Ce qui nous ramène au couvre-feu. La semaine dernière, Alexandre Shields et Alexis Riopel colligeaient dans le journal Le Devoir un certain nombre d’études démontrant à quel point la transmission de la COVID-19 à l’extérieur est «considérablement» moins fréquente qu’à l’intérieur. En voici un extrait, avec les liens vers les études en question :
« En Irlande, les autorités de santé publique rapportent que seulement un cas de COVID-19 sur 1000 est associé à une transmission à l’extérieur. Des 232 164 infections répertoriées, 262 étaient vraisemblablement attribuables à un contact survenu à l’extérieur, selon un article du Irish Times.

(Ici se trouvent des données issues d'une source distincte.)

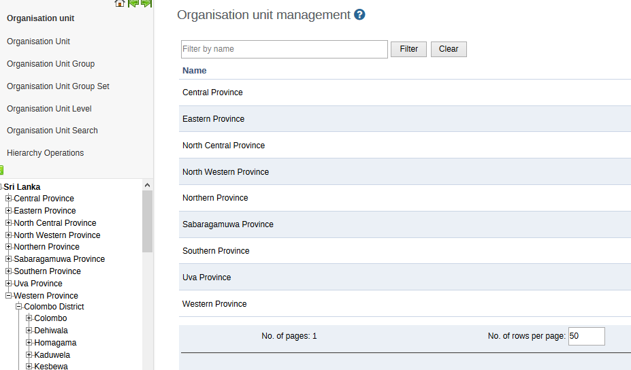Image resolution: width=631 pixels, height=370 pixels.
Task: Click the small green icon above the tree
Action: [x=1, y=170]
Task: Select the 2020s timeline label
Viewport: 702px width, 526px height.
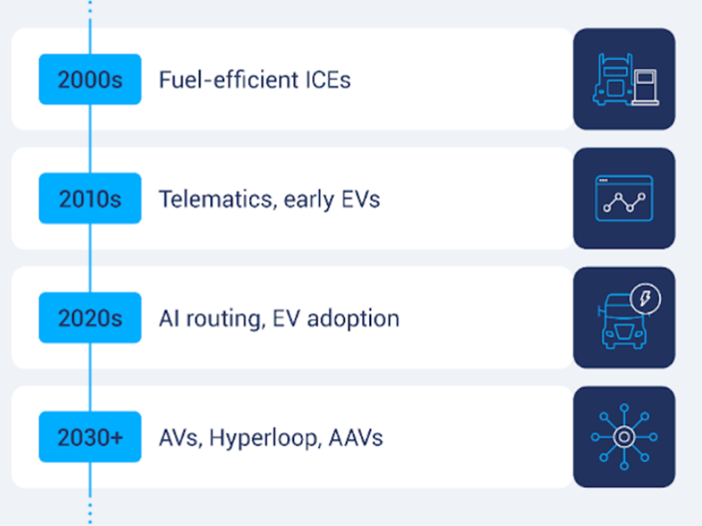Action: tap(90, 317)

Par ailleurs, seulement 42 éclosions ont eu lieu dehors, dont 21 dans des chantiers de construction.
Fin février, des spécialistes américains publiaient dans le Journal of Infectious Diseases une revue de la littérature sur la transmission à l’extérieur du SRAS-CoV-2. Même si la méthodologie des études inventoriées variait beaucoup, une tendance lourde en ressortait : la transmission à l’extérieur est « considérablement » moins fréquente qu’à l’intérieur. Une étude japonaise réalisée en début de pandémie évaluait que, pour une personne infectée, les risques de transmettre le coronavirus étaient 19 fois plus grands à l’intérieur qu’à l’extérieur. »

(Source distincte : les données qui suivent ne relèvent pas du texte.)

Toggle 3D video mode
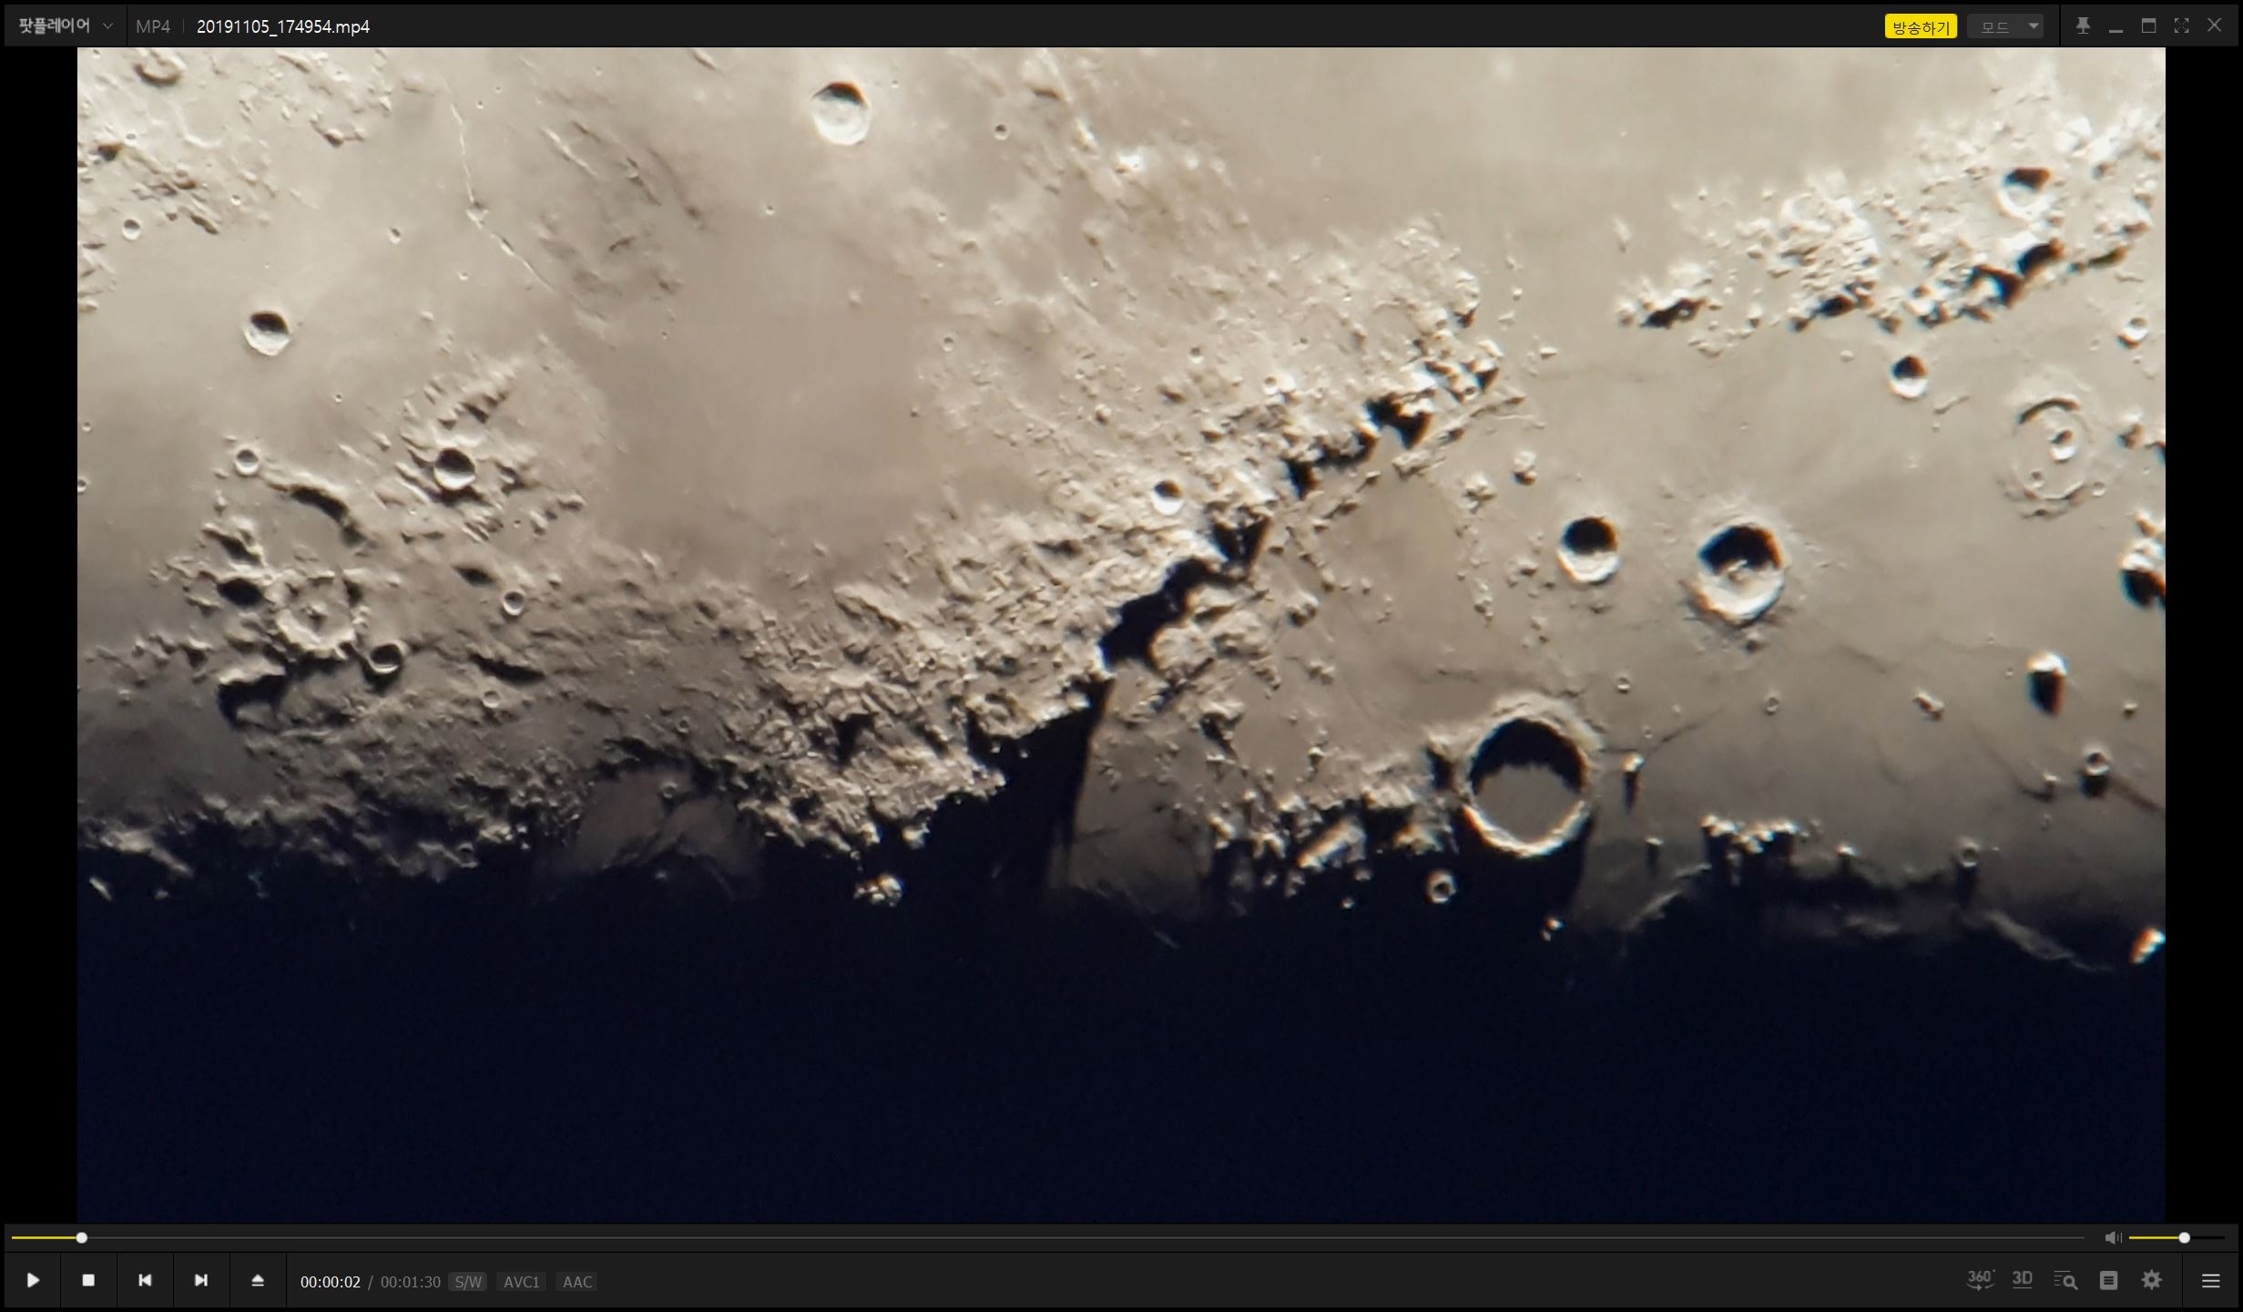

Sans parler de celle-là publiée le 31 janvier dernier où les modèles élaborés montrent que qu’un couvre-feu à 18h dans le sud de la France peut avoir des effets opposés à ceux attendus simplement parce qu’il crée une plus forte concentration de gens dans les commerces essentiels dans les heures d’ouverture permises. On peut donc légitimement se demander, à ce point de la pandémie où l’animal social qu’est l’être humain n’en peut plus d’être isolé, en quoi réduire les heures de rencontres possibles à l’extérieur, où les risques de transmission sont minimes, est une décision avisée. Et surtout en quoi le fait de ramener le couvre-feu à 20 heures va faire en sorte que les gens qui ne respectaient pas les mesures vont les respecter davantage à présent. Au contraire, cette mesure risque peut-être même de donner le goût à d’autres d’en faire fi, n’étant simplement plus capables, après une journée de rencontres Zoom et la routine du souper et du coucher des enfants, de rester tranquille tout seul chez soi pour le reste de la soirée.

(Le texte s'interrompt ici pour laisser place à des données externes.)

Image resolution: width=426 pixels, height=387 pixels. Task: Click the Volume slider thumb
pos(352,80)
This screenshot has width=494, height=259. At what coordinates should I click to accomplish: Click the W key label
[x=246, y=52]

Enfin, comme l’ont souligné nombre de psychologues depuis des jours, notamment certain.es spécialistes en toxicomanies, permettre des pratiques où les risques sont extrêmement faibles demeure une bien meilleure option que la répression et la criminalisation. Espérons que le gouvernement reviendra rapidement sur cette décision, comme il l’avait fait pour d’autres aussi mal inspirées.